The focus paper for this week, Characterizing Microblogs with Topic Models, uses a variation of LDA, Labeled LDA, to analyze the topics present in Twitter, and then uses these for the tasks of rating tweets and recommending users to follow. They construct several datasets for this purpose: a small corpus of tweets labeled with topics and a set of tweets rated by users that received them. Overall, the features extracted from their topic model significantly improve performance on both tasks.
Only three different related papers were read this week: a paper about modeling conversations in twitter, a paper about Labeled LDA, and a paper about analyzing twitter discourse.
Dhananjay and Alan read "Unsupervised Modeling of Twitter Conversations", Alan Ritter, Colin Cherry, Bill Dolan, NAACL 2010. This paper discusses unsupervised methods for analyzing dialog acts in series of tweets. They present three methods, the EM Conversation model, the Conversation+Topic model, and the Bayesian Conversation model, where the Conversation+Topic model was their principal contribution.
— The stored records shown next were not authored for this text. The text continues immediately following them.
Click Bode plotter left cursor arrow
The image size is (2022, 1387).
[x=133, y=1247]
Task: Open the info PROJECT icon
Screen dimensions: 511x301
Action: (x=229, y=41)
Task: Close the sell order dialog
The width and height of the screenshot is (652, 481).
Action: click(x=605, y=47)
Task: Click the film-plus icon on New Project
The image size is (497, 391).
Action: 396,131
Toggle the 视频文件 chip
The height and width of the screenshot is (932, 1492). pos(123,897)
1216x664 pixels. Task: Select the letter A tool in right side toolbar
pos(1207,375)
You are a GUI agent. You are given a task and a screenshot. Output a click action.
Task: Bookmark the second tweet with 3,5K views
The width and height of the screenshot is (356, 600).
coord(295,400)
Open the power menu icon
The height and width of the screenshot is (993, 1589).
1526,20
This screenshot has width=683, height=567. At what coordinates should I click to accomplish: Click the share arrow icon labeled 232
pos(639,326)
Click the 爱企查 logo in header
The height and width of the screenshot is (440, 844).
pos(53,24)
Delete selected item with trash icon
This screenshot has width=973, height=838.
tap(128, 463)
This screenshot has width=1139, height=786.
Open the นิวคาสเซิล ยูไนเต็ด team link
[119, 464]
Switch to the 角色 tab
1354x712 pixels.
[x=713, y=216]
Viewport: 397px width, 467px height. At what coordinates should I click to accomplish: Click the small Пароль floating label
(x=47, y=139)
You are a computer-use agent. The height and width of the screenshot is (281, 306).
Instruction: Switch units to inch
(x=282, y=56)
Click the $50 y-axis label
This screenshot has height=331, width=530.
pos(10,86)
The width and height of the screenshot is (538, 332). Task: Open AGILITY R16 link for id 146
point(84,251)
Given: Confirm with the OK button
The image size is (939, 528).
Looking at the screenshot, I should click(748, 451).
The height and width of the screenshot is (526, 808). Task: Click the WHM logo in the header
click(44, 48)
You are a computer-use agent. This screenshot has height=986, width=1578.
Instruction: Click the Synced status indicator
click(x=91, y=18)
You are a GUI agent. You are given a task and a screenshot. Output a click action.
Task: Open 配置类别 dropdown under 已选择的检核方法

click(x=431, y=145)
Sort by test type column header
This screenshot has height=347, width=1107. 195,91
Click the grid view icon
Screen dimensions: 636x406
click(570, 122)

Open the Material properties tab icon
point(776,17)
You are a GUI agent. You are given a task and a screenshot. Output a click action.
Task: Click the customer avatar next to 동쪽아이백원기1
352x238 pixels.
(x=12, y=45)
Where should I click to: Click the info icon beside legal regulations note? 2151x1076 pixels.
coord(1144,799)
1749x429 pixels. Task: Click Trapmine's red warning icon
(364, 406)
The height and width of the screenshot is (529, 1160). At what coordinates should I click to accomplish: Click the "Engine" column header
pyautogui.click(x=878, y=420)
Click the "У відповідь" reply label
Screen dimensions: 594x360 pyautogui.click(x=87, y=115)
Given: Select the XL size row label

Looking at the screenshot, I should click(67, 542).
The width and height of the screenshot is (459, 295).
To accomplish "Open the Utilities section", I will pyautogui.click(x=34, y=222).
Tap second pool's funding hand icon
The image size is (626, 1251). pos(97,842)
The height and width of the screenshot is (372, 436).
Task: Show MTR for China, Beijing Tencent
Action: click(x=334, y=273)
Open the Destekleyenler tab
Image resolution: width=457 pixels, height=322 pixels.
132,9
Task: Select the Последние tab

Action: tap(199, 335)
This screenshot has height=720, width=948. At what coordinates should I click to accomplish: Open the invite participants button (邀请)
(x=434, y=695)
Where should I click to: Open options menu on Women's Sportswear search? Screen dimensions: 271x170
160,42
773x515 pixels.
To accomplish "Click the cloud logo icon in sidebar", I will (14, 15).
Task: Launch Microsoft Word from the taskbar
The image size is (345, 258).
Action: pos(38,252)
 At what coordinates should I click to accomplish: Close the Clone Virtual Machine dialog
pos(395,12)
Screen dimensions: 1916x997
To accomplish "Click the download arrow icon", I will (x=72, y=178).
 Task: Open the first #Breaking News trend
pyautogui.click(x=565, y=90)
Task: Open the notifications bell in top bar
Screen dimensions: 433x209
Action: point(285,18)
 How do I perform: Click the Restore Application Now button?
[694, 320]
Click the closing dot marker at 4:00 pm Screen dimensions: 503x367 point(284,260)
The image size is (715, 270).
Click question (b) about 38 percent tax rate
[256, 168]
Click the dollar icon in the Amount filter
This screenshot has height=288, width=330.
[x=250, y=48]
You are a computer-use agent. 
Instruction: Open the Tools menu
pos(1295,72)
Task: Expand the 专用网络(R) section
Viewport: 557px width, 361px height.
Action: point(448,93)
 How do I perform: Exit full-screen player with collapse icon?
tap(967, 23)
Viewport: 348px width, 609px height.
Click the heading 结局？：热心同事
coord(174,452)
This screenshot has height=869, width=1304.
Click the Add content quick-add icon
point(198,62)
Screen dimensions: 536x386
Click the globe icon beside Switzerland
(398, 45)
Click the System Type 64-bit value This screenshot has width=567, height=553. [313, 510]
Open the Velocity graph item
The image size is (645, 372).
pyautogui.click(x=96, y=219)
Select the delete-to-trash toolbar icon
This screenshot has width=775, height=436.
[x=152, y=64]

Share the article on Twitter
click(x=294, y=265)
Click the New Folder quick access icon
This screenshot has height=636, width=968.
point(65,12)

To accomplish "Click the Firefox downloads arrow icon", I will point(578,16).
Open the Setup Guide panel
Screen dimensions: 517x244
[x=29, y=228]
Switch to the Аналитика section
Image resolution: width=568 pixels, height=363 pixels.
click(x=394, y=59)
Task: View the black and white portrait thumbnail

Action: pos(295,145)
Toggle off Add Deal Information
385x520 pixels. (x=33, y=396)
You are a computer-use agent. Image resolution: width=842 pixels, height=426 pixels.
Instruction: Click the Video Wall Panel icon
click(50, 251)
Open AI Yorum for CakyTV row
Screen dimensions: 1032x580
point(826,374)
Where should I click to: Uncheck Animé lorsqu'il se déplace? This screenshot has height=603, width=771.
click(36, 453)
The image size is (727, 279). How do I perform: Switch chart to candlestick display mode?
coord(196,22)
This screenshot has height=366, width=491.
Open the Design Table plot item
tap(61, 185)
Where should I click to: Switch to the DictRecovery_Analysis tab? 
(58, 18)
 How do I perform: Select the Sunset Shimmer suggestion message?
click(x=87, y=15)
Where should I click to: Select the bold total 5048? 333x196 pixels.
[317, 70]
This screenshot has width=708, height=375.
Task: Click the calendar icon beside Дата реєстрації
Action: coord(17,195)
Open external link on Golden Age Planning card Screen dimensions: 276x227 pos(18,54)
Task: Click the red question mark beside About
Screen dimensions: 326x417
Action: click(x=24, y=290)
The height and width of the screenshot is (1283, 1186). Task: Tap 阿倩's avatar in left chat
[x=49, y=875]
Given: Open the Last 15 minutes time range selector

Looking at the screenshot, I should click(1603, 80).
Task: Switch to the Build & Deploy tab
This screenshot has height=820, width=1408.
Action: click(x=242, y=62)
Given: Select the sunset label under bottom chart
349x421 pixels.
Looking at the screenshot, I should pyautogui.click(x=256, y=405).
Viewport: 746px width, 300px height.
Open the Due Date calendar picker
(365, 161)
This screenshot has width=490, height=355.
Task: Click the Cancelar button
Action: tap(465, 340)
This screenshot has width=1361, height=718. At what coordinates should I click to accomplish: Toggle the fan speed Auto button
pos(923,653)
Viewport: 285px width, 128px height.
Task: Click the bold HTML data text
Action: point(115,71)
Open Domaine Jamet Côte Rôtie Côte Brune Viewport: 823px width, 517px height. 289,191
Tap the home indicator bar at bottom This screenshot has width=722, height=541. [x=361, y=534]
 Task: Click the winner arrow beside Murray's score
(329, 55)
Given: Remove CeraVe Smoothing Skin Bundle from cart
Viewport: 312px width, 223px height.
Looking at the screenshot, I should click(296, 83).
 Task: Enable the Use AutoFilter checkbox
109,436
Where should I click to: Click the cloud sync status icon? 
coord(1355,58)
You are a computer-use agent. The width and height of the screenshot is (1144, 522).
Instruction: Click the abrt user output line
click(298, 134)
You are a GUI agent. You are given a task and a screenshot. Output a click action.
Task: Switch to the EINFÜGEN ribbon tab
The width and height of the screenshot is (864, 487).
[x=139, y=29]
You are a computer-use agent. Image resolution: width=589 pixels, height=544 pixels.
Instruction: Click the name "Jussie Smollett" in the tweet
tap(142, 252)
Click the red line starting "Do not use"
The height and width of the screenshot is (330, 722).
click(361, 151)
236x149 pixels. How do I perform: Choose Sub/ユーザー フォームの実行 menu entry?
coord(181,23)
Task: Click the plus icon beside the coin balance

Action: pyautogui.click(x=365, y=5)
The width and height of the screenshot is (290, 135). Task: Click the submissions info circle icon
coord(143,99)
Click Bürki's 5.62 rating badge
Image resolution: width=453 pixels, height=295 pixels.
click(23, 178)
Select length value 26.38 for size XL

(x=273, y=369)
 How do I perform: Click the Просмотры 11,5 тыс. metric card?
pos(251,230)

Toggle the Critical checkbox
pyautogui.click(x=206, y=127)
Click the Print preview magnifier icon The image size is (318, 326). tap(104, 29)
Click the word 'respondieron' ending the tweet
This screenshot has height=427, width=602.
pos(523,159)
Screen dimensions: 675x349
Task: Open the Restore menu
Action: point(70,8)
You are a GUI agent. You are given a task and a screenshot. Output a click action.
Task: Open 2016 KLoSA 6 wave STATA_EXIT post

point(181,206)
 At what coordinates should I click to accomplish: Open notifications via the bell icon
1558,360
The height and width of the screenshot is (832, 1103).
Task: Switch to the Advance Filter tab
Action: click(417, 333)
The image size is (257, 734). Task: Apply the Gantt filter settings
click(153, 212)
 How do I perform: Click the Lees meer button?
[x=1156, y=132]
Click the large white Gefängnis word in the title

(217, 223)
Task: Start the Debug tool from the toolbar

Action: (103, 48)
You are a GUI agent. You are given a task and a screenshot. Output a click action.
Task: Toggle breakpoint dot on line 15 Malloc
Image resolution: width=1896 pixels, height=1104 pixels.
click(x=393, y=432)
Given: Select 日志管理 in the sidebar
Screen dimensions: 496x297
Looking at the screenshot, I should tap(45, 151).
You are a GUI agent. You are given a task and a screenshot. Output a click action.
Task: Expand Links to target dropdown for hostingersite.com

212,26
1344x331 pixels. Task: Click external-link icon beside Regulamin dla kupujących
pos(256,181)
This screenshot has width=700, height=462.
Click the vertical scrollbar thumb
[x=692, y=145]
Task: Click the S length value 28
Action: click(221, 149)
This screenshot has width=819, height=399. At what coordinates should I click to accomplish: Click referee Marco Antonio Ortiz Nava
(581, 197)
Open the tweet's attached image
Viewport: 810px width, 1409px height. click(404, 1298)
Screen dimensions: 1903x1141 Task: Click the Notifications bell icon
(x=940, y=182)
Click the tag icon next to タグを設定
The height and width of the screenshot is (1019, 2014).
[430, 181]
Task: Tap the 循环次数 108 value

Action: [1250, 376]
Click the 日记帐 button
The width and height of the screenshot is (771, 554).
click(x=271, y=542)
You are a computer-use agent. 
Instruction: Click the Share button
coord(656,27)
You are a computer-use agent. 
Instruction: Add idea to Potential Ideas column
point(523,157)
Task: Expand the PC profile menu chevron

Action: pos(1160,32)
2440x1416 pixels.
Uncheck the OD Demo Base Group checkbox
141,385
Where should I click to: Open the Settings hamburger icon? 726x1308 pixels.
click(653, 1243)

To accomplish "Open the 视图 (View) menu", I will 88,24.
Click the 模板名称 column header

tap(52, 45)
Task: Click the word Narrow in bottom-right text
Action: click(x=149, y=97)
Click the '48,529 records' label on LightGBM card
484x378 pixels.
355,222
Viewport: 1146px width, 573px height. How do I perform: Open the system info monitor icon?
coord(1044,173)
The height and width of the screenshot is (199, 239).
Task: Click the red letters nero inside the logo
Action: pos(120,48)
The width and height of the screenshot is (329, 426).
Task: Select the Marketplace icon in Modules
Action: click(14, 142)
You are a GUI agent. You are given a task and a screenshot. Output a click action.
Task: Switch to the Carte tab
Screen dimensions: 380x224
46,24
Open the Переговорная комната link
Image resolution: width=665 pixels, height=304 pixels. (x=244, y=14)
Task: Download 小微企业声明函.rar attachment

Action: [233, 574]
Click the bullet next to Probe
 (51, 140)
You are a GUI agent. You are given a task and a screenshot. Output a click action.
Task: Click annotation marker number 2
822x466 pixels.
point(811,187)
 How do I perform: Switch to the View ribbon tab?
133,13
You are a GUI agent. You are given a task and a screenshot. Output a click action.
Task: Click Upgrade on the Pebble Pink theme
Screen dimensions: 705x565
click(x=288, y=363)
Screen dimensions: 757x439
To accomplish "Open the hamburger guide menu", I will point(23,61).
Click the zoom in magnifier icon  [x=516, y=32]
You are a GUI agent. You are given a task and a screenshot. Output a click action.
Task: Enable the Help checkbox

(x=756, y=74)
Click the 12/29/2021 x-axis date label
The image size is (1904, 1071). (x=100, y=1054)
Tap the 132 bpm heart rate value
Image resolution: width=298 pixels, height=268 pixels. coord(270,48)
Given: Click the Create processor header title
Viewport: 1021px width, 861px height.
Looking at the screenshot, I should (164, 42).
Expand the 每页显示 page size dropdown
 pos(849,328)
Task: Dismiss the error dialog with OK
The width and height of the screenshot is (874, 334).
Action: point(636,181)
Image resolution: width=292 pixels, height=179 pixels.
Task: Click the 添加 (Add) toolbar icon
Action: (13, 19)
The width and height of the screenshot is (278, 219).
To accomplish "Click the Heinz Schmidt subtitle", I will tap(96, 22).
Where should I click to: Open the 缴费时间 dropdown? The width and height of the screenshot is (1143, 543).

They perform several types of evaluation: qualitative analysis of the output of the system, held-out likelihood, and a new task, conversation ordering, which consists of reordering a scrambled conversation.
Weisi and Dong read "Labeled LDA: A supervised topic model for credit attribution in multi-labeled corpora", Daniel Ramage et al, EMNLP 2009. This paper presents the modified form of LDA that is used in the focus paper. This model allows some documents to be specified with labels, which constrains the latent topics that are allowed to be associated with that document. They evaluate the model on many different tasks, comparing to one-vs-rest SVM, although Weisi notes that comparing to vanilla LDA would have been good in order to understand the quantitative effects of adding the labels.
I read Beyond Microblogging: "Conversation and Collaboration via Twitter", Honeycutt, C. and Herring, S, HICSS 2009. This paper discusses and analyzes dialog in Twitter, particularly relating to the use of the @ symbol. The authors sampled 37k tweets over the course of the day, and hand-annotated a sample of these in order to answer questions about the presence and function of dialog in twitter, and the relation of the @ symbol to dialog. They found that dialogs are fairly prevalent on Twitter, and tended to be medium-length between two people. Further the use of the @ symbol was strongly related to discourse acts involving interacting with other people.